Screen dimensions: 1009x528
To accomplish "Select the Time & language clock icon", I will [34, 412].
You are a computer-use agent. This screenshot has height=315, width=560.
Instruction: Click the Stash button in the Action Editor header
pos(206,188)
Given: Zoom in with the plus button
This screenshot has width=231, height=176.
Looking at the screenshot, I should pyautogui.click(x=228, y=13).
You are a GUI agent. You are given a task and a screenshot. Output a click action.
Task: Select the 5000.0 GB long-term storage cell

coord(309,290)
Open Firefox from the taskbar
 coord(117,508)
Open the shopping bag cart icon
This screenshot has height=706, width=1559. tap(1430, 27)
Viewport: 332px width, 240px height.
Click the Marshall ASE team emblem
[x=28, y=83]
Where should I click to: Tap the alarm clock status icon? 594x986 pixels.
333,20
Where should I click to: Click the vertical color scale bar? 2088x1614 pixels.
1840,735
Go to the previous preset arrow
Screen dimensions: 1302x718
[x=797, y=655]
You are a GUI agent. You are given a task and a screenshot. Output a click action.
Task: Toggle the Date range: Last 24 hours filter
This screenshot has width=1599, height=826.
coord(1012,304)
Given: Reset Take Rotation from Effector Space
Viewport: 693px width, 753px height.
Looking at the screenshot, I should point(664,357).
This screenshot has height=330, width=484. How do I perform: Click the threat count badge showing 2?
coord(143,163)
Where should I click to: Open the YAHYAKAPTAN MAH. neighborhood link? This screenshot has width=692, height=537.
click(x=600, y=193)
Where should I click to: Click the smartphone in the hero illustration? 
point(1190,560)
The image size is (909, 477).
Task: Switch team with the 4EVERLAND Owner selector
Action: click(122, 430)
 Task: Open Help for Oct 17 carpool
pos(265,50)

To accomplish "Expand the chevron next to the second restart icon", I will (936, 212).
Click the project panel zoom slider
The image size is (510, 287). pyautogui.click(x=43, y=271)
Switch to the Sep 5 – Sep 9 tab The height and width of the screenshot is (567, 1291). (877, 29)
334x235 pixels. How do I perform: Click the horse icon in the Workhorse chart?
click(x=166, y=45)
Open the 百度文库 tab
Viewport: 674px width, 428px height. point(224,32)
^^^^^^^^^^^^^^^^
◆ **PROBLEM STATEMENT**
Rewrite all of the data above, swapping every "GUI agent" for "screen assistant" and leaving everything else unchanged.

◆ **OUTPUT FOR THIS TASK**
Screen dimensions: 1009x528
To accomplish "Select the Time & language clock icon", I will [34, 412].
You are a computer-use agent. This screenshot has height=315, width=560.
Instruction: Click the Stash button in the Action Editor header
pos(206,188)
Given: Zoom in with the plus button
This screenshot has width=231, height=176.
Looking at the screenshot, I should pyautogui.click(x=228, y=13).
You are a screen assistant. You are given a task and a screenshot. Output a click action.
Task: Select the 5000.0 GB long-term storage cell

coord(309,290)
Open Firefox from the taskbar
 coord(117,508)
Open the shopping bag cart icon
This screenshot has height=706, width=1559. tap(1430, 27)
Viewport: 332px width, 240px height.
Click the Marshall ASE team emblem
[x=28, y=83]
Where should I click to: Tap the alarm clock status icon? 594x986 pixels.
333,20
Where should I click to: Click the vertical color scale bar? 2088x1614 pixels.
1840,735
Go to the previous preset arrow
Screen dimensions: 1302x718
[x=797, y=655]
You are a screen assistant. You are given a task and a screenshot. Output a click action.
Task: Toggle the Date range: Last 24 hours filter
This screenshot has width=1599, height=826.
coord(1012,304)
Given: Reset Take Rotation from Effector Space
Viewport: 693px width, 753px height.
Looking at the screenshot, I should point(664,357).
This screenshot has height=330, width=484. How do I perform: Click the threat count badge showing 2?
coord(143,163)
Where should I click to: Open the YAHYAKAPTAN MAH. neighborhood link? This screenshot has width=692, height=537.
click(x=600, y=193)
Where should I click to: Click the smartphone in the hero illustration? 
point(1190,560)
The image size is (909, 477).
Task: Switch team with the 4EVERLAND Owner selector
Action: click(122, 430)
 Task: Open Help for Oct 17 carpool
pos(265,50)

To accomplish "Expand the chevron next to the second restart icon", I will (936, 212).
Click the project panel zoom slider
The image size is (510, 287). pyautogui.click(x=43, y=271)
Switch to the Sep 5 – Sep 9 tab The height and width of the screenshot is (567, 1291). (877, 29)
334x235 pixels. How do I perform: Click the horse icon in the Workhorse chart?
click(x=166, y=45)
Open the 百度文库 tab
Viewport: 674px width, 428px height. point(224,32)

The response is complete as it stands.